_PASSAGE TO READ_
= = = =
The test process for each configuration involved 10 to 20 sequences of 1000 to 10000 steps each. On the whole, each
configuration has been tested for around 1 million test cases.
The Lutess tool was run over 1500 times. Experience ( A)
was smaller, but involved however a more important usage
of the tool, since the features under test were more complex.
Usability of the Tool
On such large-scale experiments, one benefits highly from
the tool’s user-friendliness. Running a test process, modifying the guiding, replaying a same test case with modified
oracles are all one-click commands. It is also possible to
modify the UUT and re-run the test process without having
to generate again the BDD associated with the environment.
This option allows to save large amounts of time when debugging.
Time was a critical ressource for experience ( B ): the contest
was conducted in two phases, a first one long enough to have
experimentors adjust the framework and tune the methods,
and a second one short enough to assess the tool efficiency.
We successfully managed to complete this phase in the short
period of time allocated. This compels us to believe that our
tool was well adapted to the problem.
For test purpose, the subscription lists associating the users
and the features they can use, are inputs to the system. So,
one can test various configuration without having to recompile the UUT. However, some parameters cannot be modified
without recompiling, like the number of users or the priority
order set among the features.
From the tester’s perspective, the tool allows a significant
relief by automating the test. Building the oracle appeared
to be the most difficult part of the testing process. One has
first to master the temporal logic paradigm, then to find out
the better terms to express a given property. This requires an
adequate training and experience.
From the specifier’s point of view, Lutess has shown to be
very helpful to debug specifications. First, Lutess has been
used to validate the oracles: the oracle specifications are put
in place of the UUT and a human observation is substituted
for the Lutess oracle. Second, prior to the search for interactions, the service specifications to be tested have been validated using oracle properties. For instance, in the specifications, some possible transitions were missing in a diagram,
or an expected output message was never sent in a given situation. These problems were automatically exhibited as oracle violations.
Test Cost
Building the BDD structure corresponding to a given environment is the most time-consuming task of the mechanized
part of the testing process. It was always possible to perform this computation and to run the test on a Sparc Ultra-1
station with 128 MB of memory. Maximum virtual memory required amounts to 100 MB. Though, as the number of
constraints describing the environment increases, the BDD
complexity rises and its generation lasts longer. For the lessconstrained environments that we produced, 6 seconds on
CPU were necessary, while the most-constrained environments required 33 minutes for the corresponding BDD to be
generated. As a comparison, a 1000 step test run lasts 120
seconds5 , once the BDD has been generated.
= = = =
_RECORDED DATA_
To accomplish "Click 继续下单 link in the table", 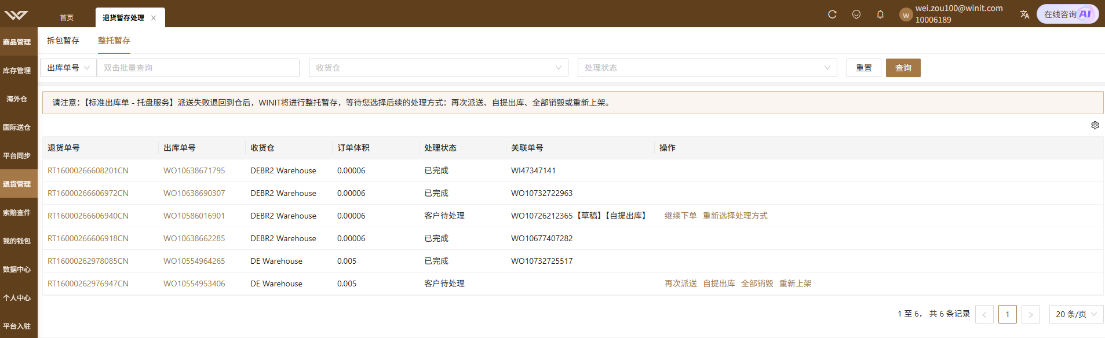I will (681, 216).
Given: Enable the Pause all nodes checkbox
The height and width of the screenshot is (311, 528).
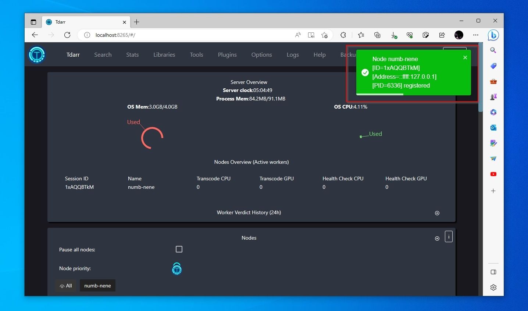Looking at the screenshot, I should (179, 249).
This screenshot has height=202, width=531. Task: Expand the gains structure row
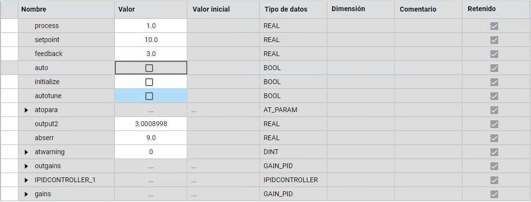(x=27, y=194)
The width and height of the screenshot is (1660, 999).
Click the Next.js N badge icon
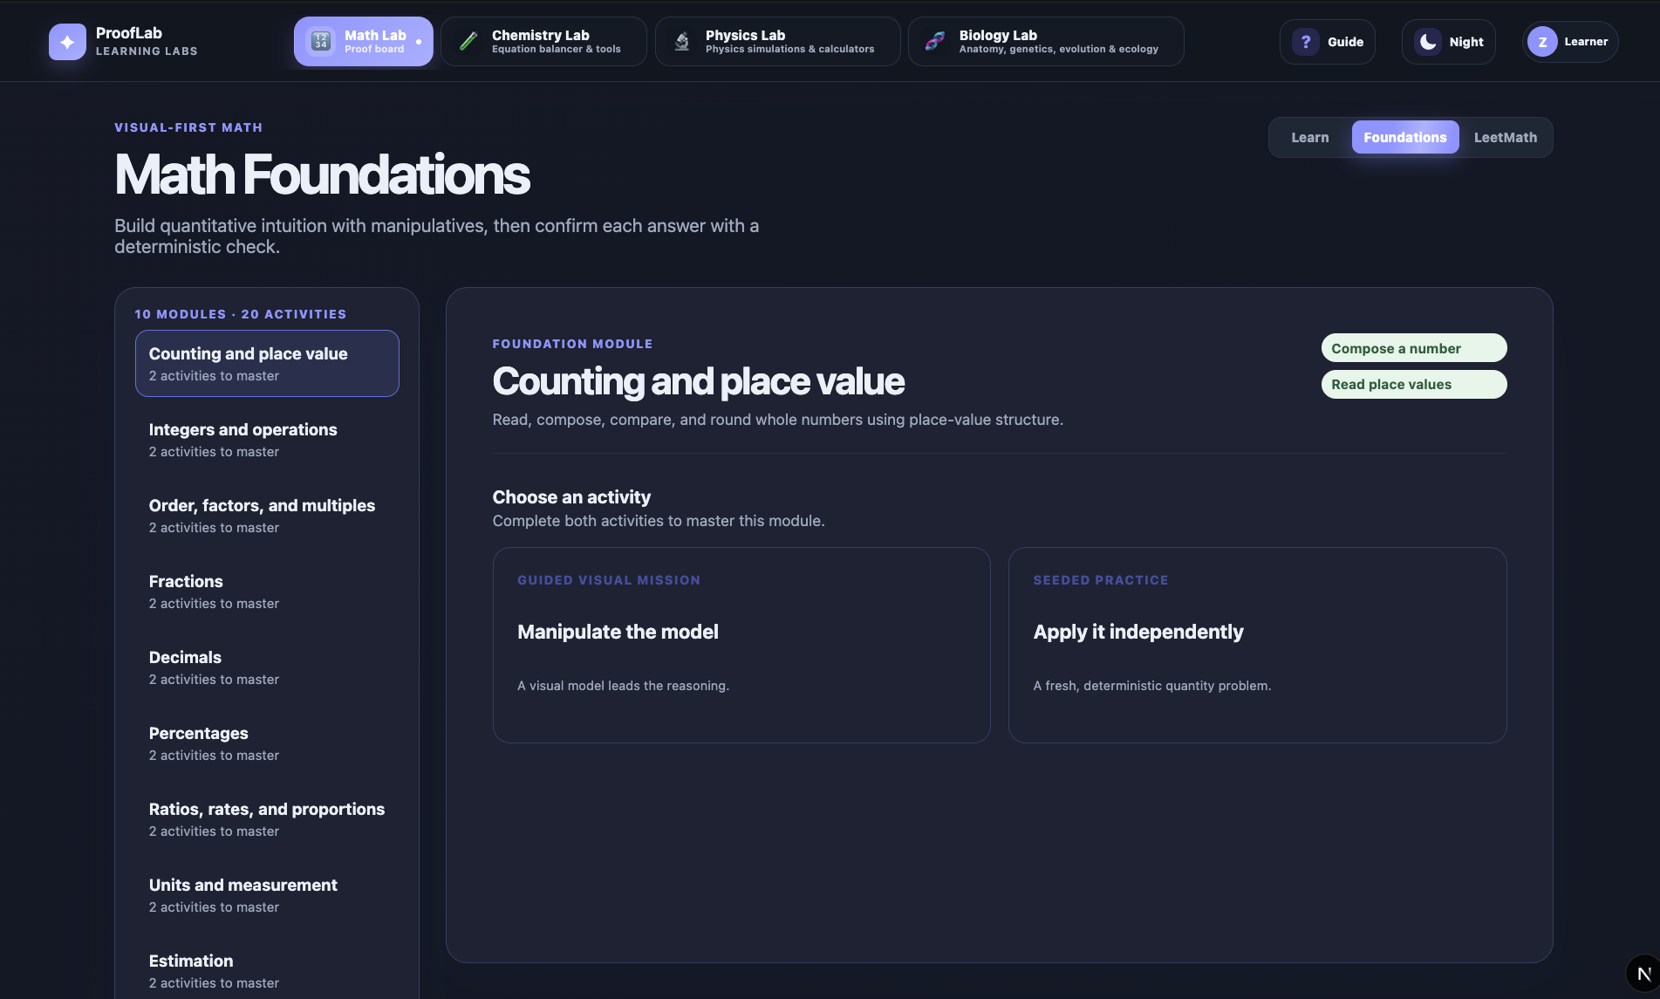1643,973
= = = =
_WORK TO COMPLETE_
1/ Answer these from the passage on the Lutess testing tool, one line each:
(a) How much memory did the Sparc Ultra-1 station have?
(b) Which part of the testing process appeared to be the most difficult?
(c) Which two parameters cannot be modified without recompiling the UUT?
2/ According to the passage on the Lutess testing tool, why can various configurations be tested without recompiling the UUT? Answer in one to three sentences.

_REPLIES_
1/
(a) 128 MB.
(b) Building the oracle.
(c) The number of users and the priority order set among the features.

2/ The subscription lists that associate users with the features they can use are inputs to the system. Configurations can therefore be changed by changing those inputs, without recompiling the UUT.